Entries shown>
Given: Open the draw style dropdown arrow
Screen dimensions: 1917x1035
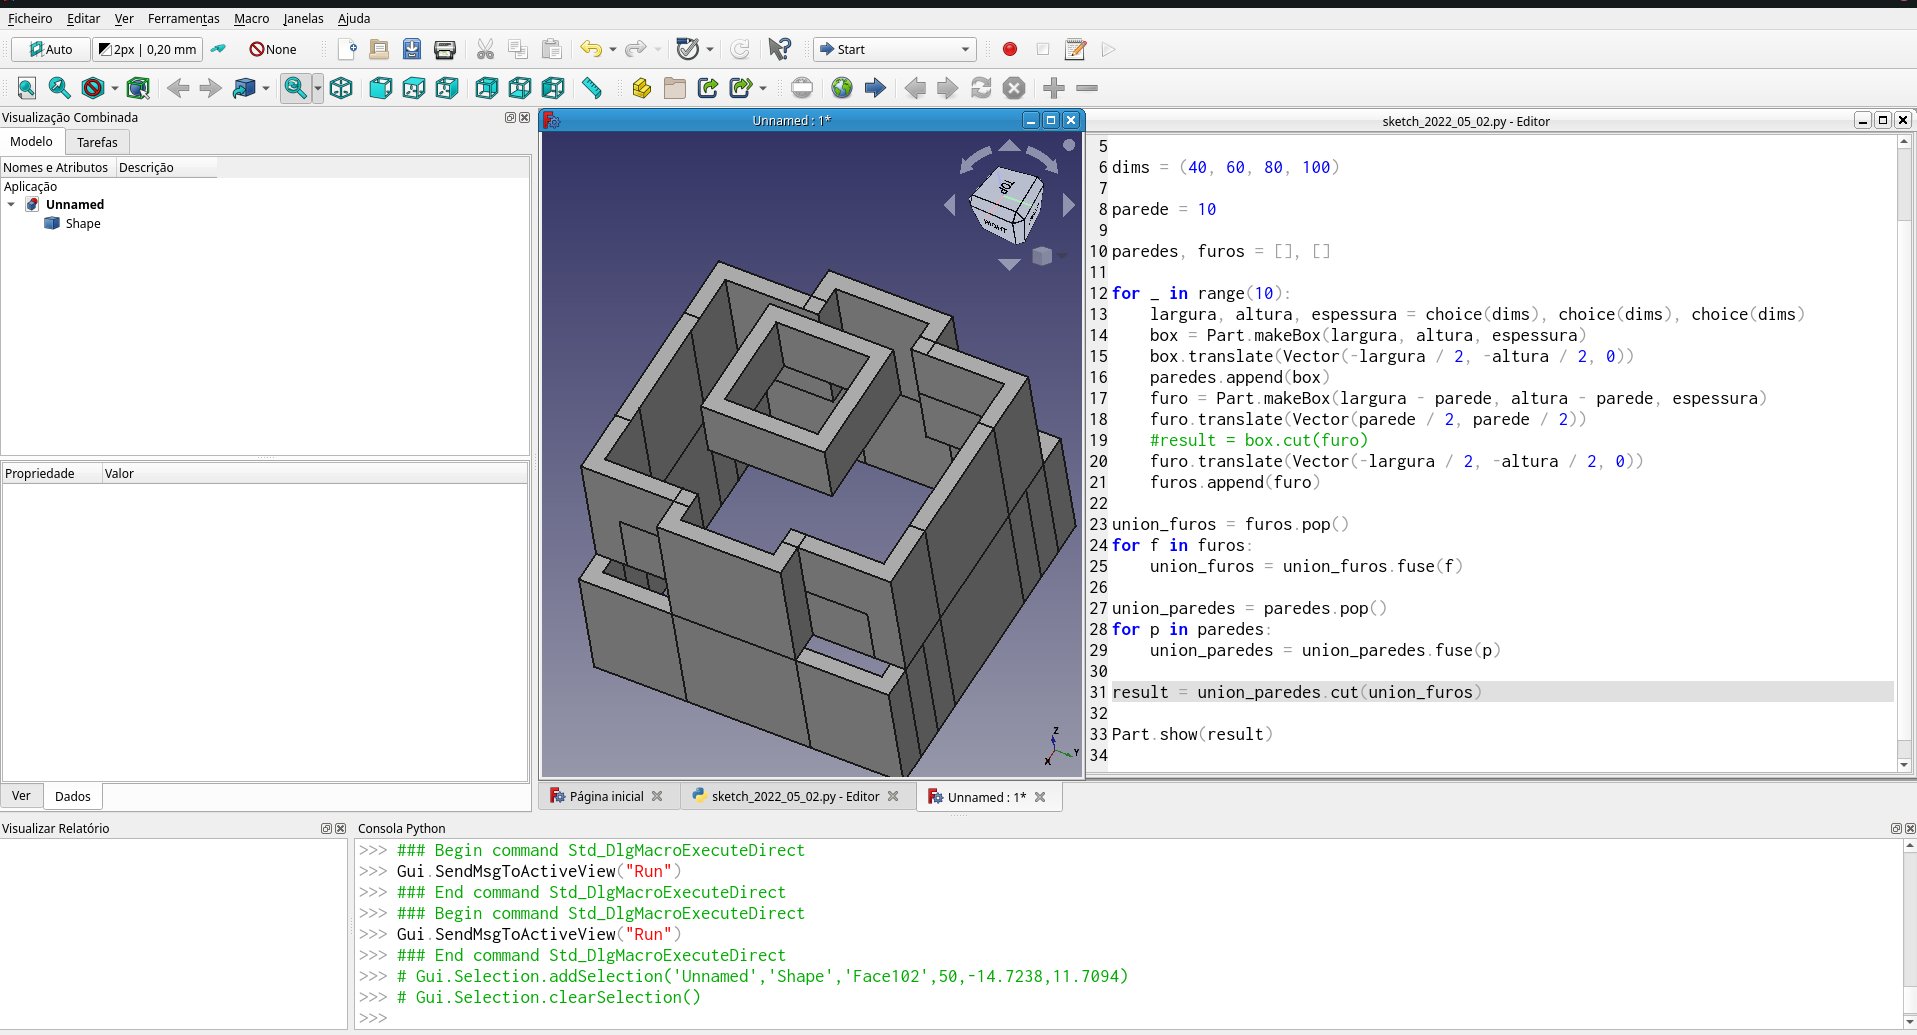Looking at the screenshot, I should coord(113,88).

---

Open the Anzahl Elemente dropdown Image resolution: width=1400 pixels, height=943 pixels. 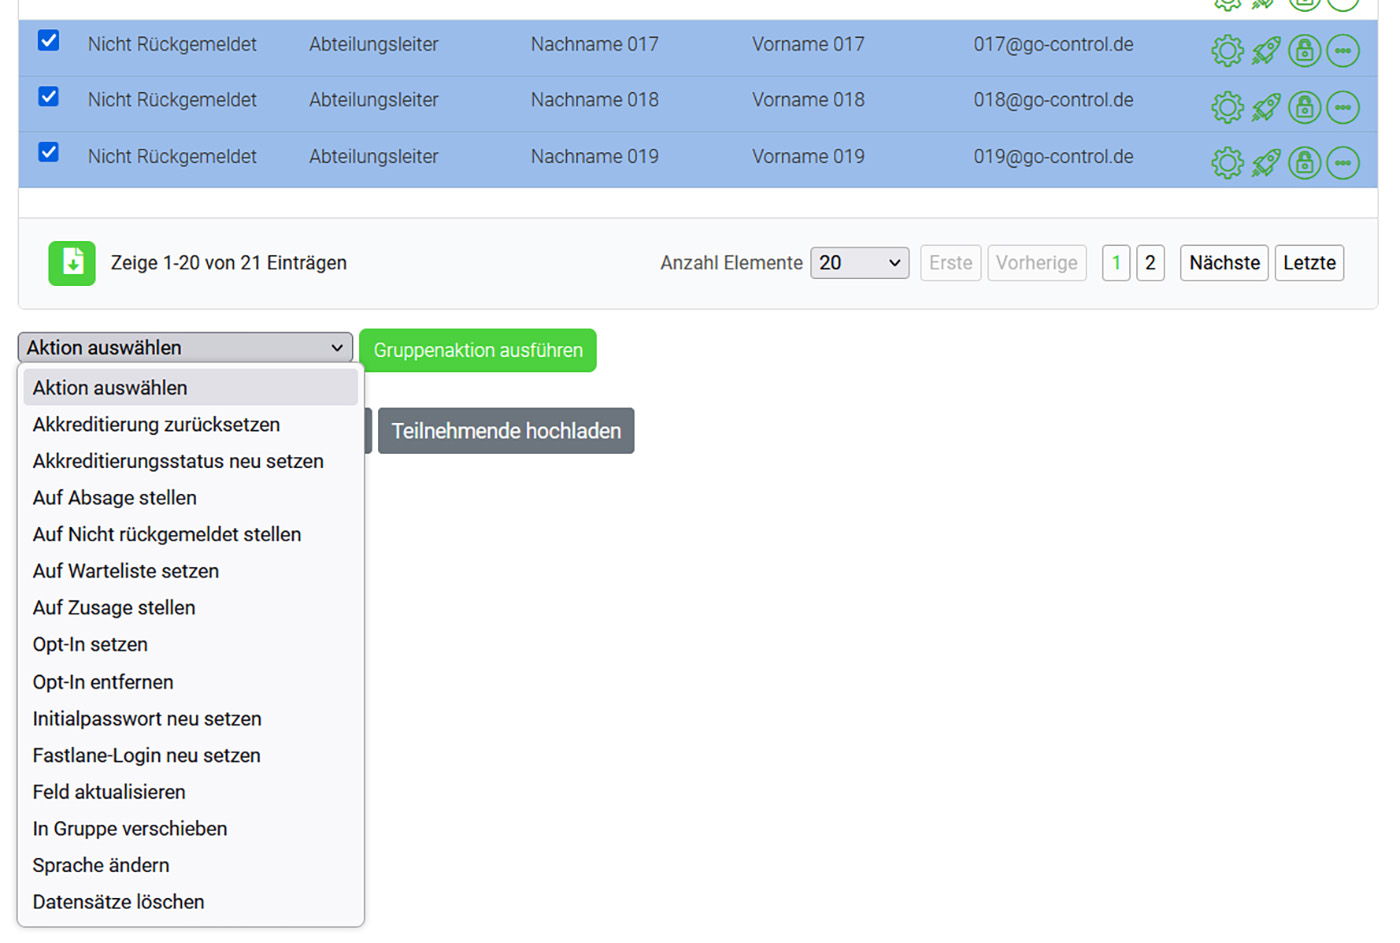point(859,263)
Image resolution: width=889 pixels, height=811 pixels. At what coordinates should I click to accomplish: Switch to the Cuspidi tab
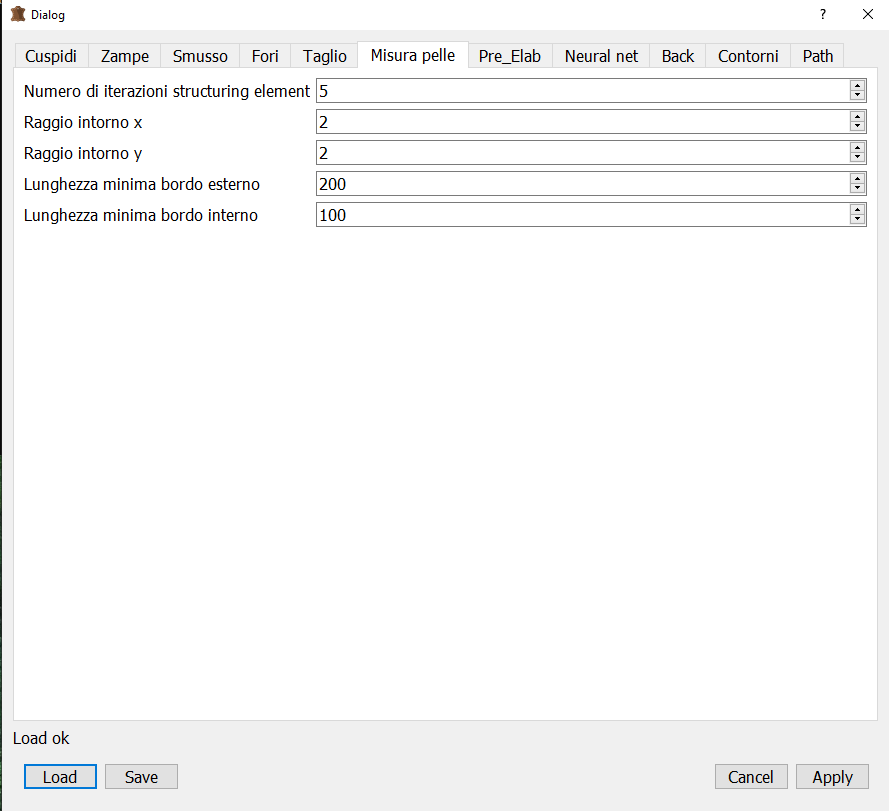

Task prompt>
Copy out again the lines from the one containing "Given: Open the draw style dropdown arrow" through the one containing "Looking at the", both included, with the pictures left out.

Solved exercise>
Given: Open the draw style dropdown arrow
Screen dimensions: 1917x1035
Looking at the screenshot, I should coord(113,88).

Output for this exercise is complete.